In [3]:
import numpy as np 
import pandas as pd
import os
import matplotlib.pyplot as plt
plt.style.use('ggplot')
import glob
import json
import re
import os
# for dirname, _, filenames in os.walk('/kaggle/input'):
#     for filename in filenames:
#         print(os.path.join(dirname, filename))

**Goal**
- With a large amount of literature and fast spreading of COVID-19. It's difficult for health care professionals figure out relevant research. 
- In this post, we will try to identify which topic is discussed in research.
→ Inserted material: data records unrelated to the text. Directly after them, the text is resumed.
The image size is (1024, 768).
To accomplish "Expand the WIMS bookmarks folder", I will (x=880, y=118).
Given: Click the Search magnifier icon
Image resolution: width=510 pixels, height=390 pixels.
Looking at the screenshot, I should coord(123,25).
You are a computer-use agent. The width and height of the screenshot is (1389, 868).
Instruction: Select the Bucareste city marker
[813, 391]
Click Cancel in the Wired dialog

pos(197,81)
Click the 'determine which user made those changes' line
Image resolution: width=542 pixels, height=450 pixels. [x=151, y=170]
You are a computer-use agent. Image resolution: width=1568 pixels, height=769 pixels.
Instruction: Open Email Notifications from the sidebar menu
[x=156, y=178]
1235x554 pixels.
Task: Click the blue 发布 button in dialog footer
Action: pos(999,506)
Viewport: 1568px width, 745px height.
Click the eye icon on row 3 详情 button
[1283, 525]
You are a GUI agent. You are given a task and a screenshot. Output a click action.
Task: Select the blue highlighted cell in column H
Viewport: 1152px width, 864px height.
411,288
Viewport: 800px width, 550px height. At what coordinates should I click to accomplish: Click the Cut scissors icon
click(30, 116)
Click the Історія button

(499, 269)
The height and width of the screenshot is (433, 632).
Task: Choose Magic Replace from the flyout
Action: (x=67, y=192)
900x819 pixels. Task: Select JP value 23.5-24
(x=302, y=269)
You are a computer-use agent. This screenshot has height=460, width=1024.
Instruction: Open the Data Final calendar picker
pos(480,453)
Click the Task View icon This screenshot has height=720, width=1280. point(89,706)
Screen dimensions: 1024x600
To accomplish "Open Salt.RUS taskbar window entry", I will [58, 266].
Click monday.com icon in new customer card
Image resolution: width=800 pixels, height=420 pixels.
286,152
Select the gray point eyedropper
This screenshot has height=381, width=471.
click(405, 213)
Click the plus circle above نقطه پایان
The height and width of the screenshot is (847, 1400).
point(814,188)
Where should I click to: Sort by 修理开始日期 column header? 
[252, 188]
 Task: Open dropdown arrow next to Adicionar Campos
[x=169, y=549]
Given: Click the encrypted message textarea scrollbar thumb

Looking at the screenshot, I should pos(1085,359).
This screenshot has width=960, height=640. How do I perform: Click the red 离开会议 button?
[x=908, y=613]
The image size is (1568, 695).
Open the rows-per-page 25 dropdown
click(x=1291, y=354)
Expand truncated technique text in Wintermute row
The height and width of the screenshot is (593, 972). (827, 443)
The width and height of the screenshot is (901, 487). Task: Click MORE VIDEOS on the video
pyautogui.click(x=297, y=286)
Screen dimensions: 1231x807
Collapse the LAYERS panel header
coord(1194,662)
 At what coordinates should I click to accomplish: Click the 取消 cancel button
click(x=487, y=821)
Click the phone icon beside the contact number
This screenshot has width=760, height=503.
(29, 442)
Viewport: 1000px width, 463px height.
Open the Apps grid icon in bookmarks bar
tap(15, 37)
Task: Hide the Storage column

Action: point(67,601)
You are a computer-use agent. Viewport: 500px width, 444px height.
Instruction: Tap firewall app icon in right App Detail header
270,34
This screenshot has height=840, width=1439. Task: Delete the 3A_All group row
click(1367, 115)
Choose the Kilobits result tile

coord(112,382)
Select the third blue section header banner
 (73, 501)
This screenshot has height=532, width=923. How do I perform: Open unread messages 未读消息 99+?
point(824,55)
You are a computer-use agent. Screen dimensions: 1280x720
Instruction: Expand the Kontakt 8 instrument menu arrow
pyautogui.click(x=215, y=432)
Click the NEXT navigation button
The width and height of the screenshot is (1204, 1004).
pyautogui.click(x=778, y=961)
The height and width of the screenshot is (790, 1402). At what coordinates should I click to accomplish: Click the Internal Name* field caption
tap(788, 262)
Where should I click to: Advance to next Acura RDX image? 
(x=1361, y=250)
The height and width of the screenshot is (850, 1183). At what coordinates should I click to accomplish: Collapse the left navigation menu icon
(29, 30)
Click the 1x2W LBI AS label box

It also reduce number of articles which scientist has go through. 
- Research paper topic modelling is an unsupervised machine learning method which allow us to learn topic of articles in corpus

*ok Lets go*
- Because kaggle provided us lot of json file so we will load all json data to dataframe and drop abstract duplicate to make sure unique articles

In [6]:
#path = '/kaggle/input/CORD-19-research-challenge/comm_use_subset/'
path = '/kaggle/input/'
all_json = glob.glob(f'{path}/**/*.json', recursive=True)
class FileReader:
    def __init__(self, file_path):
        with open(file_path) as file:
            content = json.load(file)
            self.paper_id = content['paper_id']
            self.abstract = []
            self.body_text = []
            for entry in content['abstract']:
                self.abstract.append(entry['text'])
            for entry in content['body_text']:
                self.body_text.append(entry['text'])
            self.abstract = '\n'.join(self.abstract)
            self.body_text = '\n'.join(self.body_text)
dict_ = {'paper_id': [], 'abstract': [], 'body_text': []}
for idx, entry in enumerate(all_json):
    if idx % (len(all_json) // 10) == 0:
        print(f'Processing index: {idx} of {len(all_json)}')
    content = FileReader(entry)
    dict_['paper_id'].append(content.paper_id)
    dict_['abstract'].append(content.abstract)
    dict_['body_text'].append(content.body_text)
covid_df = pd.DataFrame(dict_, columns=['paper_id', 'abstract', 'body_text'])
covid_df.drop_duplicates(['abstract'], inplace=True)
covid_df.head()

Processing index: 0 of 29315
Processing index: 2931 of 29315
Processing index: 5862 of 29315
Processing index: 8793 of 29315
Processing index: 11724 of 29315
Processing index: 14655 of 29315
Processing index: 17586 of 29315
Processing index: 20517 of 29315
Processing index: 23448 of 29315
Processing index: 26379 of 29315
Processing index: 29310 of 29315


Unnamed: 0,paper_id,abstract,body_text
0,25621281691205eb015383cbac839182b838514f,The human interferon (IFN)-induced MxA protein...,Influenza A viruses (IAV) are severe human pat...
1,7db22f7f81977109d493a0edf8ed75562648e839,"Scorpine, a small cationic peptide from the ve...",The oldest known scorpions lived around 430 mi...
2,a137eb51461b4a4ed3980aa5b9cb2f2c1cf0292a,Background: The complex interplay between vira...,The emergence of Severe Acute Respiratory Synd...
3,6c3e1a43f0e199876d4bd9ff787e1911fd5cfaa6,,Sjögren's syndrome (SS) is a connective tissue...
4,2ce201c2ba233a562ee605a9aa12d2719cfa2beb,Background: Human adenovirus type 55 is a re-e...,Human adenovirus (HAdV) is a common pathogen a...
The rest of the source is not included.